■ **ACTION ITEM**
Locate "Viewport: 1828px width, 718px" in the records below, then copy its line and every following line exactly, without the pictures.

[RECORDS SHOWN Boundary: Start]

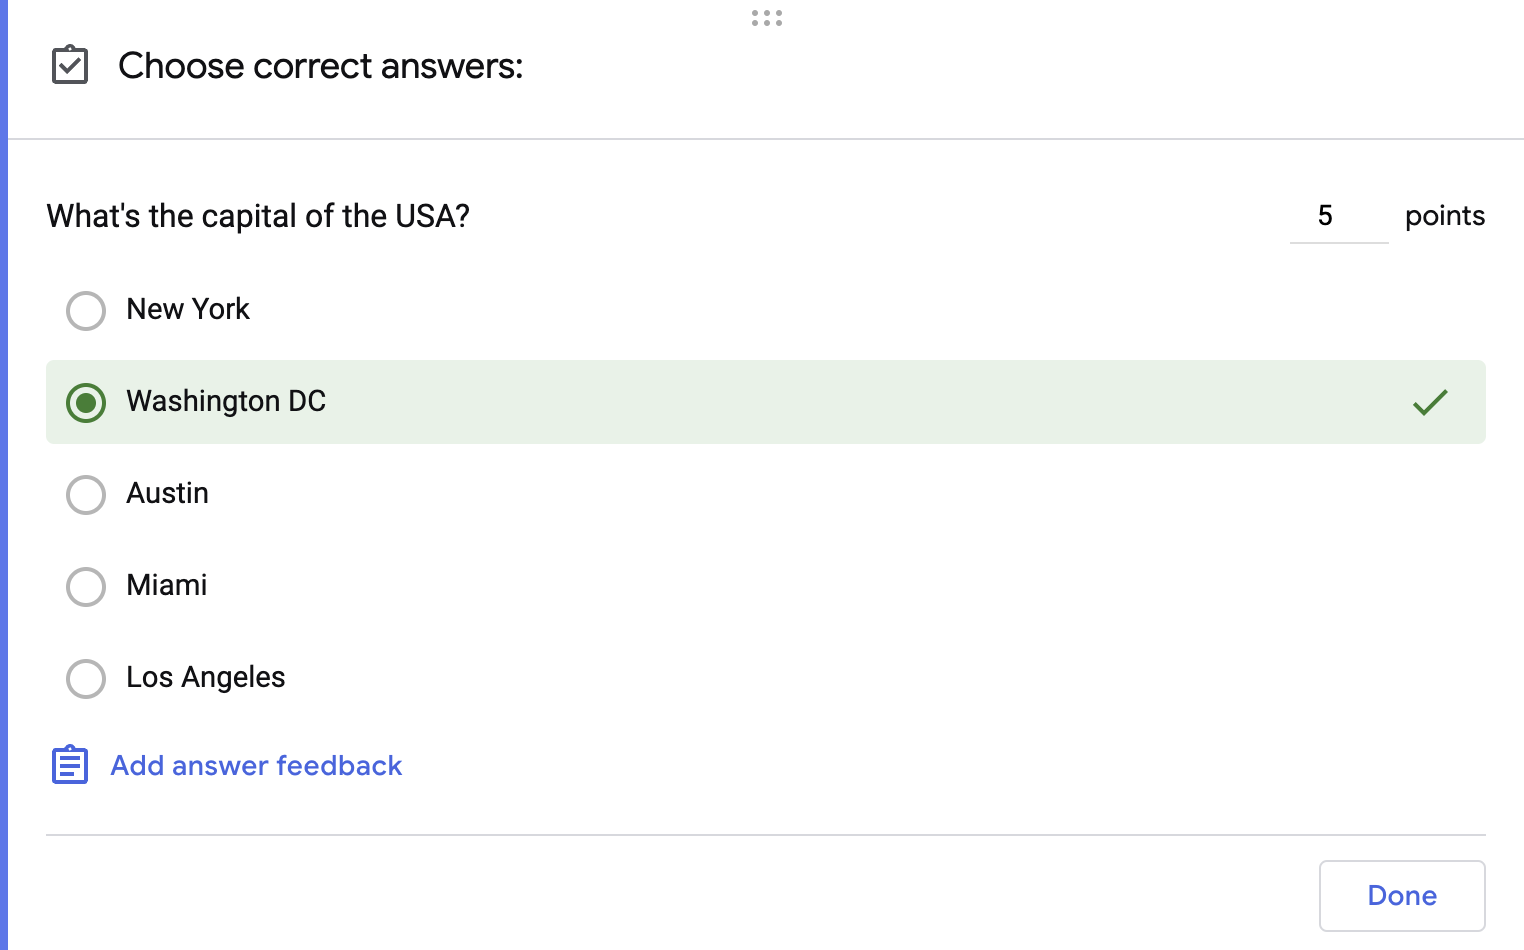Mark Austin as the correct answer
This screenshot has height=950, width=1524.
86,494
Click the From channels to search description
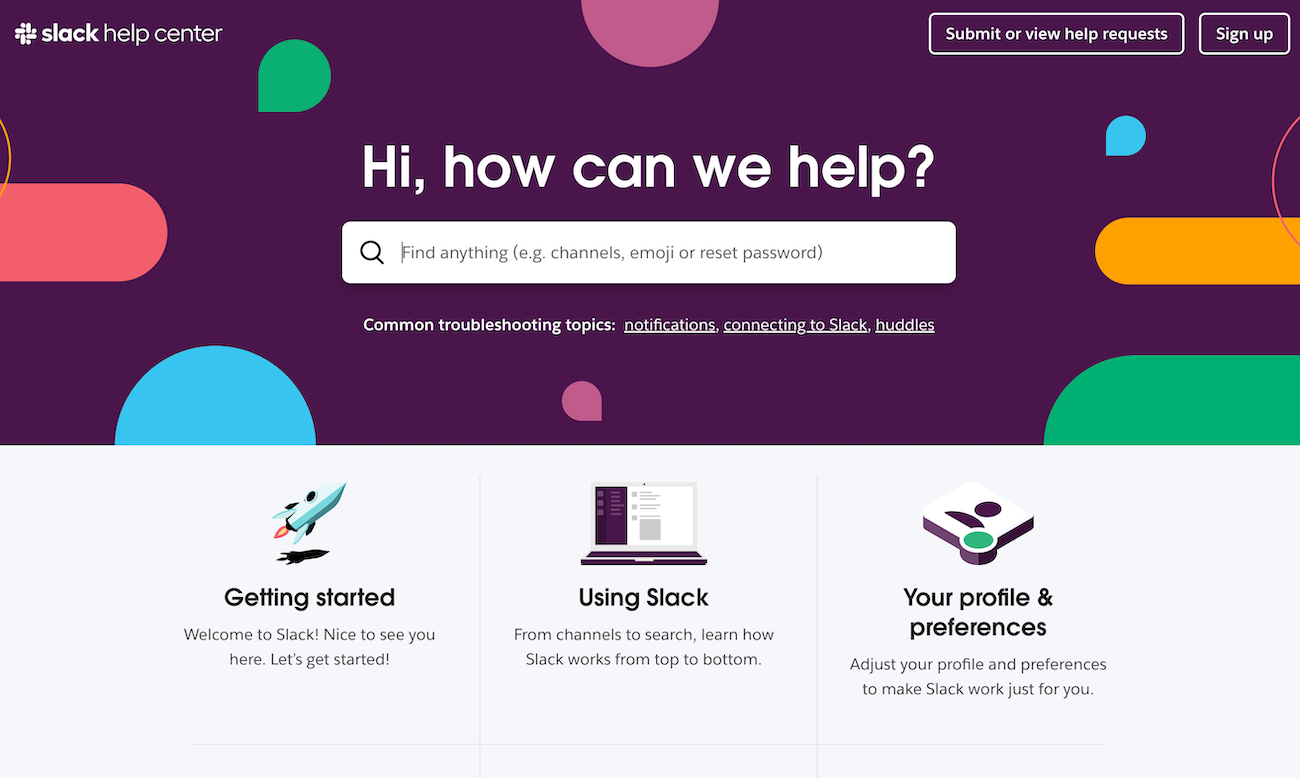 click(x=644, y=647)
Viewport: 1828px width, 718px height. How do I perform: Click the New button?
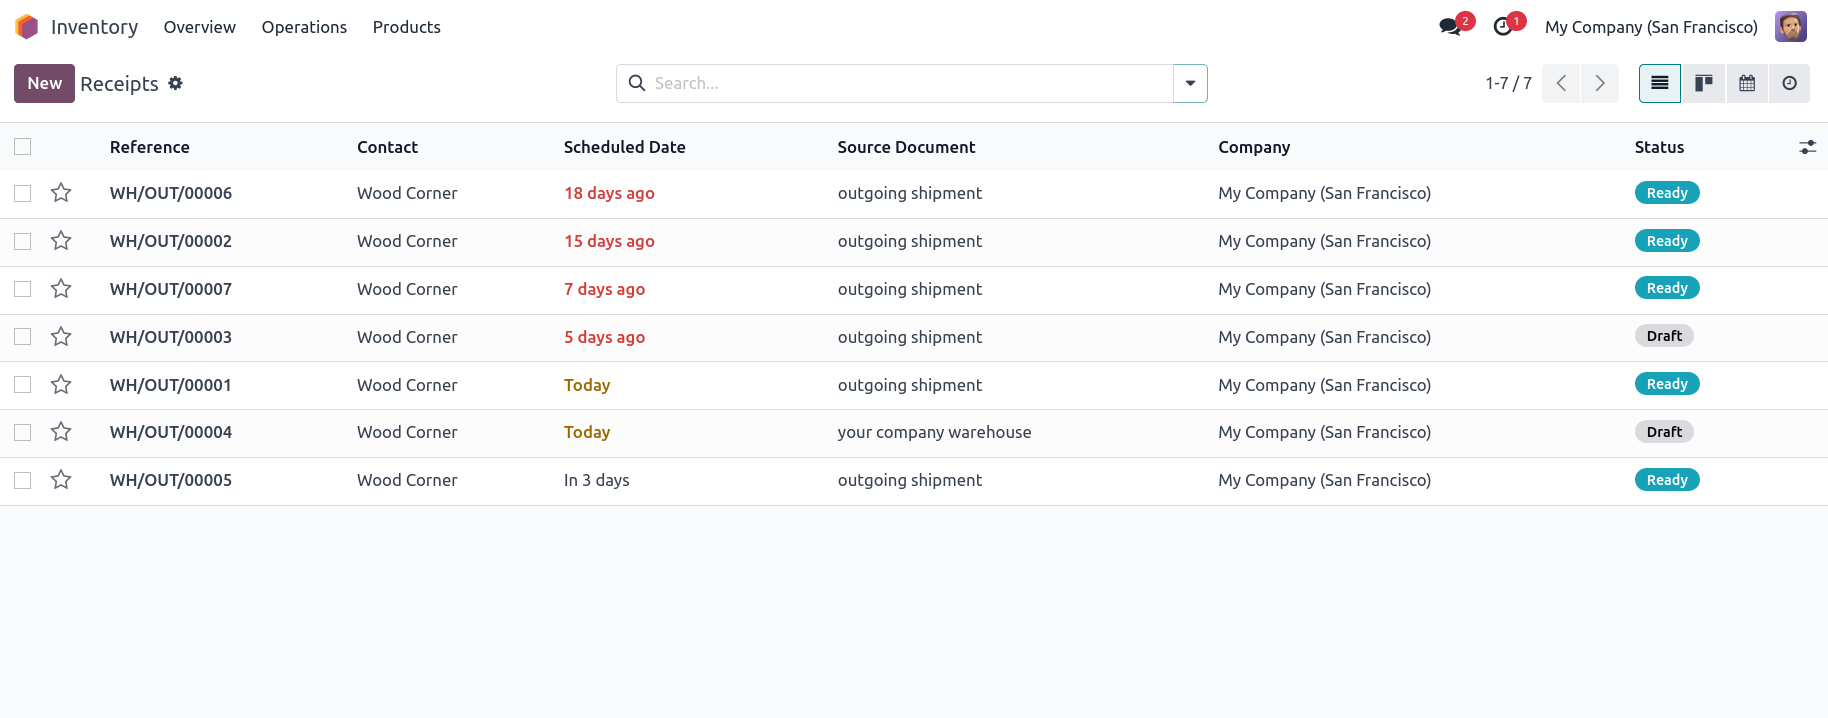[44, 83]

[RECORDS SHOWN Boundary: End]

■ **SOLUTION FOR THIS TASK**
Viewport: 1828px width, 718px height. How do I perform: Click the New button?
[44, 83]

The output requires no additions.